One of the long-standing headaches in frontend development was the configuration of publicPath. This required explicitly specifying the host to resolve chunks when building an application that includes them.

For example, when placing static files at https://cdn.example.test/assets/module.js, it was necessary to specify https://cdn.example.test/assets/ as the publicPath. This was because, in legacy browser environments, module.js didn't know the path from which it was being executed, and since there was no way to know the path of files relative to itself, it had to be specified at build time.

The Solution

Nowadays, with ESM, you can use import.meta.url, and when called via <script src="..."></script>, you can determine the execution path using document.currentScript.src.

There should be a way to solve this using these, and looking at it now, both webpack and vite have solutions available.

vite: library mode

For standalone builds that have an index.html, you can just distribute your own asset paths as-is.

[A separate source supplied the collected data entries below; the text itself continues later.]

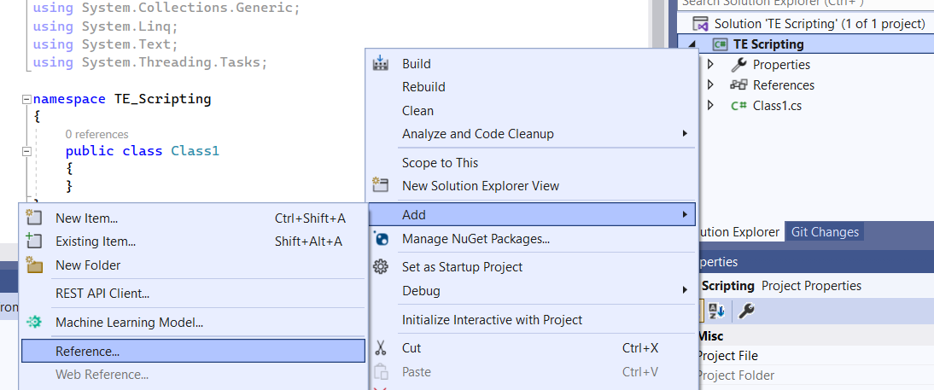
Task: Open Analyze and Code Cleanup submenu
Action: pos(478,134)
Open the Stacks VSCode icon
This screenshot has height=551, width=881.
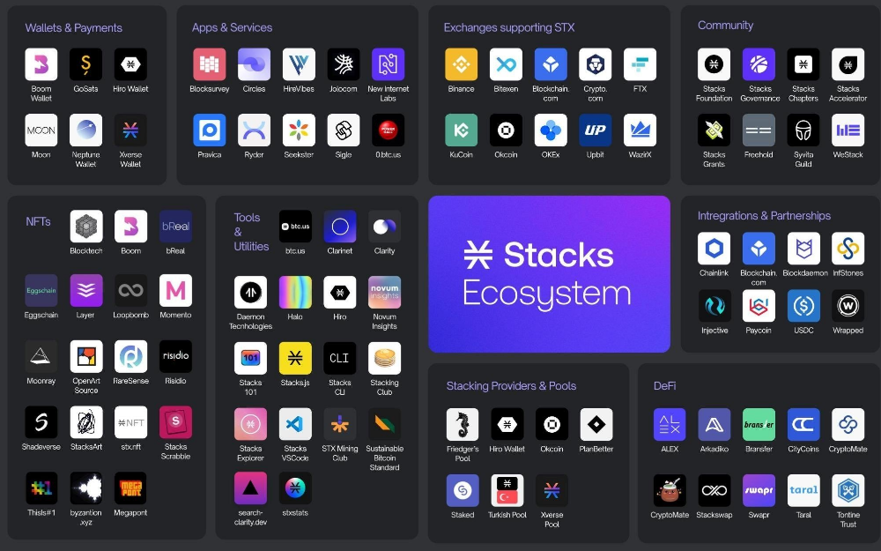[295, 424]
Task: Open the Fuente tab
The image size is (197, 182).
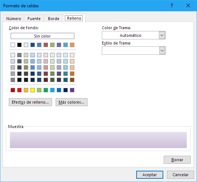Action: pyautogui.click(x=34, y=19)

This time, I will explain the solution when creating a build in library mode.

import { defineConfig } from "vite";
import path from "path";

export default defineConfig({
  base: "./",
  build: {
    target: "esnext",
    lib: {
      fileName: "mod",
      formats: ["es"],
      entry: path.join(__dirname, "src/mod.ts"),
    },
  },
});

This generates dist/mod.es.js. You can load it as ESM from any environment.

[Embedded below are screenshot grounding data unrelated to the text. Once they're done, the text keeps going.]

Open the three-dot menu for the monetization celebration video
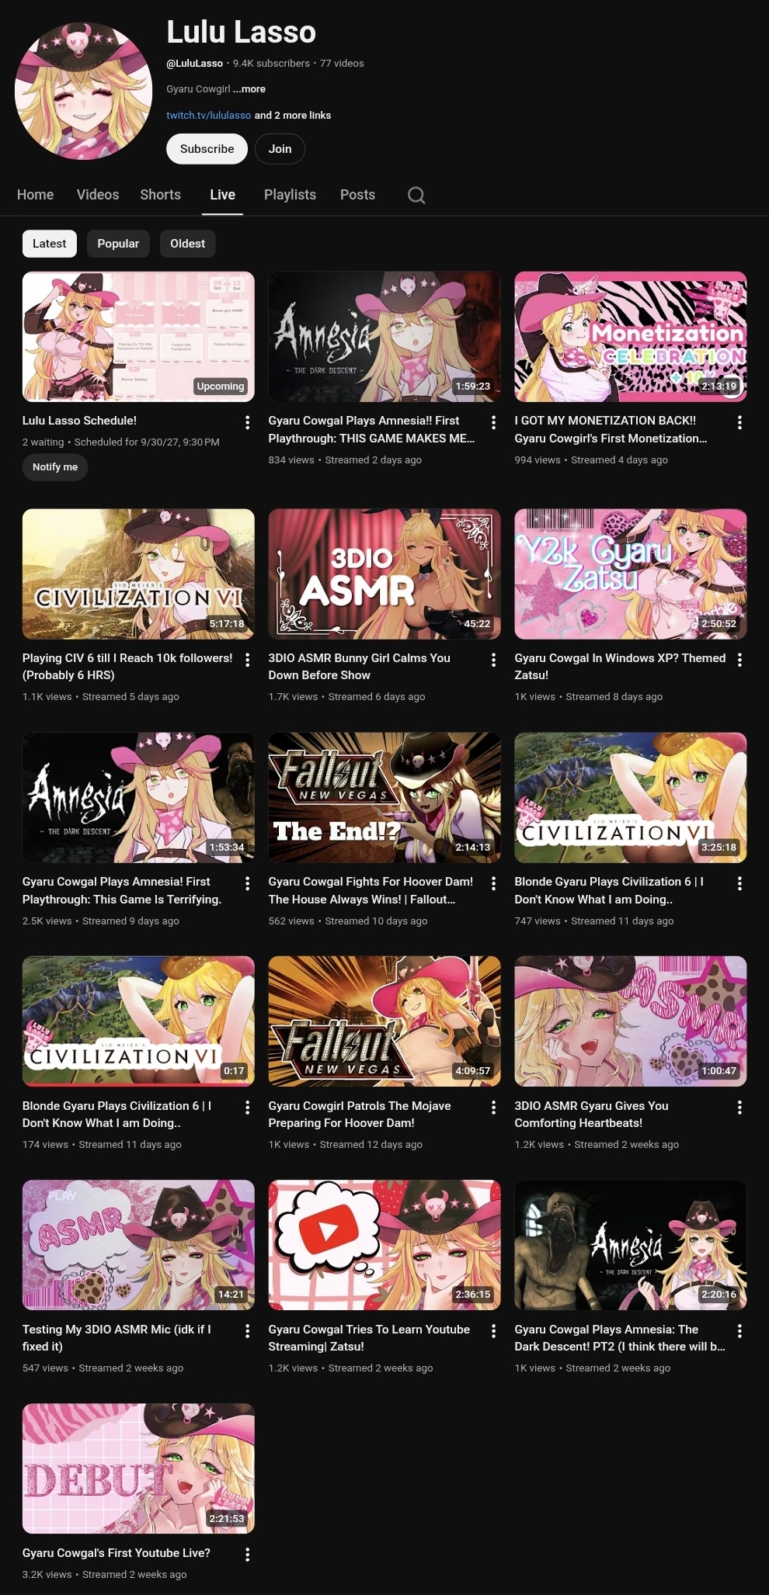Image resolution: width=769 pixels, height=1595 pixels. tap(739, 422)
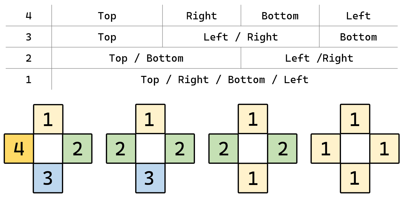The height and width of the screenshot is (198, 403).
Task: Select the "Bottom" cell in row 3
Action: click(x=358, y=37)
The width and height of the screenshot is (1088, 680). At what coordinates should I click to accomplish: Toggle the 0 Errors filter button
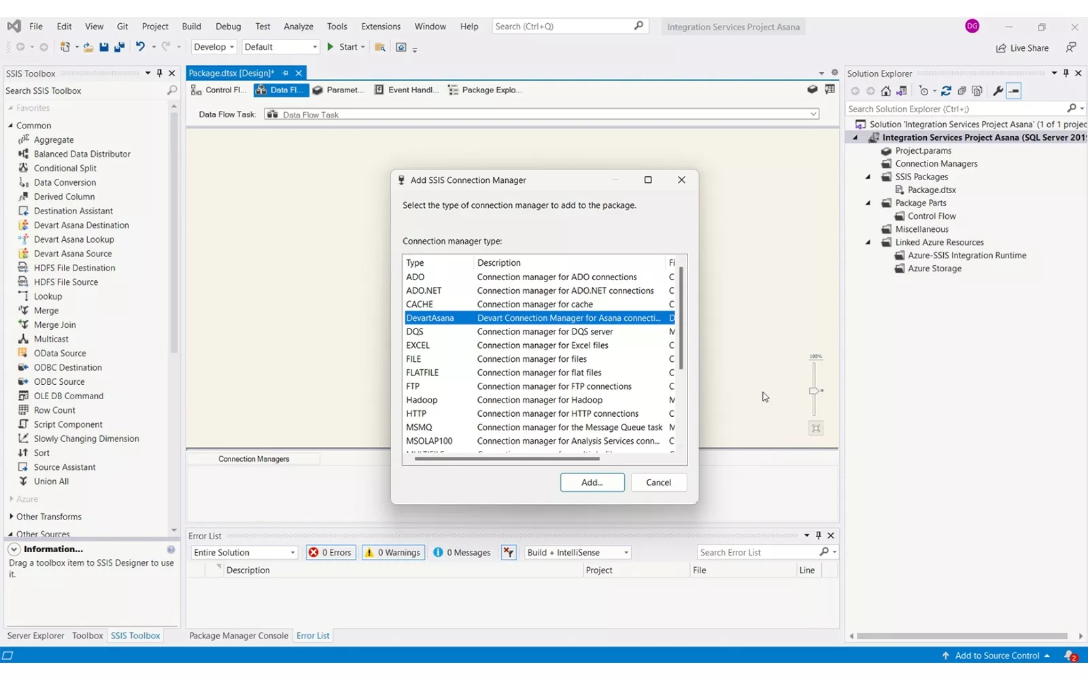(x=330, y=553)
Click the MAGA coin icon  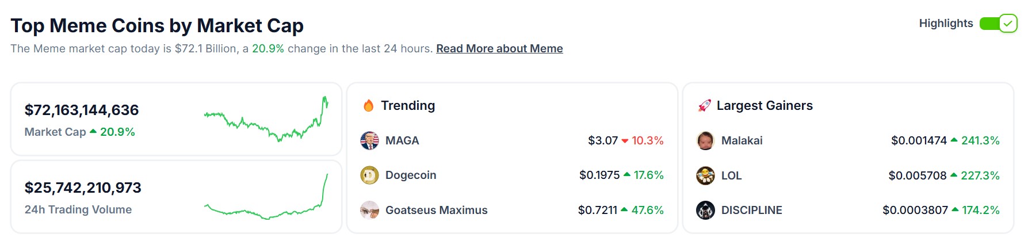coord(369,140)
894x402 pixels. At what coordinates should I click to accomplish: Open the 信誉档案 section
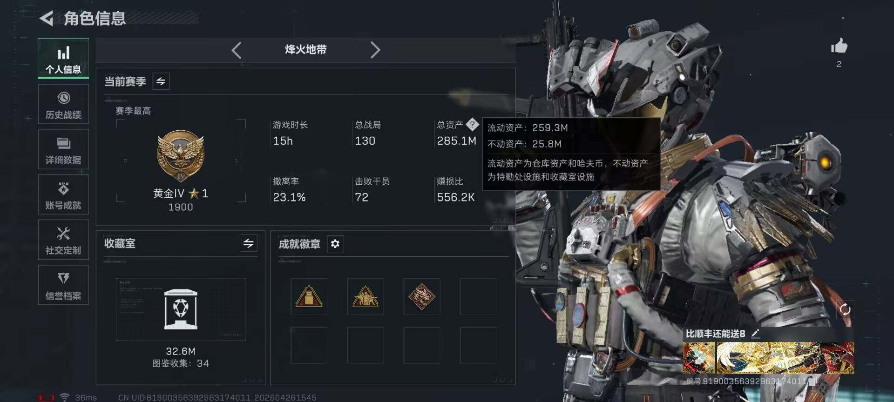coord(63,285)
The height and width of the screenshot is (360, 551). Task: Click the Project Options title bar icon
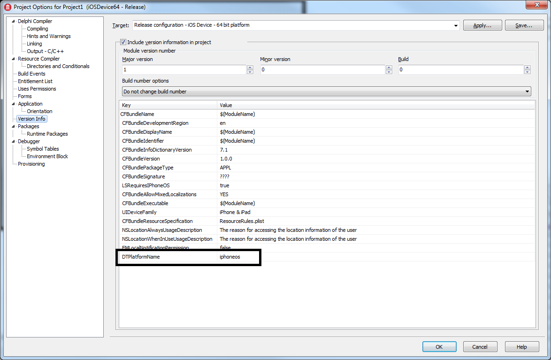pyautogui.click(x=8, y=7)
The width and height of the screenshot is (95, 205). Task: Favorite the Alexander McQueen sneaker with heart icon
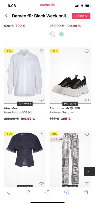click(87, 51)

In this configuration, the part to note is base: "./", which attempts to resolve modules as paths relative to the file itself.

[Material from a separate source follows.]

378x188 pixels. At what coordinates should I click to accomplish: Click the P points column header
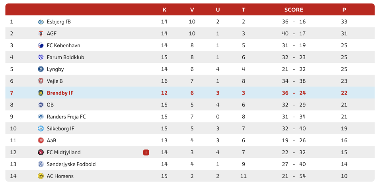point(344,10)
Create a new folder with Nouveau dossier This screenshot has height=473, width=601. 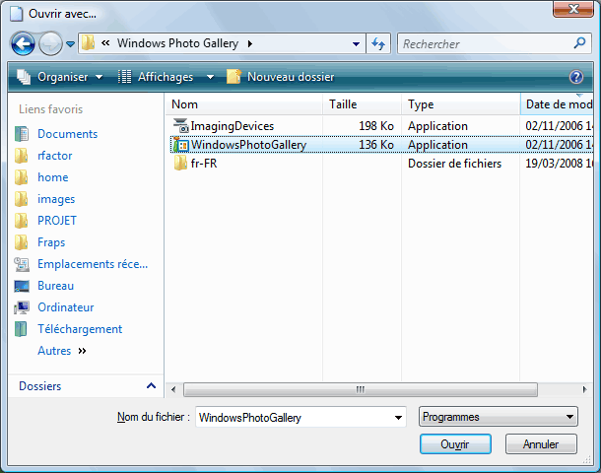point(280,77)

If you deploy this to any location, it will function correctly, including the split chunks.

<script type="module" src="<deploy path>/mod.es.js"></script>

(To be precise, when a relative path starting with ./ is requested, the static asset server needs to resolve the relative path from the requester. Modern CDNs are usually fine, but with self-hosted servers, there might be cases where it fails due to directory traversal protections, etc.)

webpack

// https://webpack.js.org/guides/public-path/#automatic-publicpath
module.exports = {
  output: {
    publicPath: 'auto',
  },
};

I haven't tested this with webpack myself, but the mechanism is the same. If you want to run it on IE, a currentScript polyfill is required.

amiller-gh/currentScript-polyfill: An exceptionally slim polyfill for document.currentScript in IE9+

This polyfill has had some issues for a long time, so I don't really trust it much...

Conclusion

It feels like a method for easily distributing complex frontends has finally been established.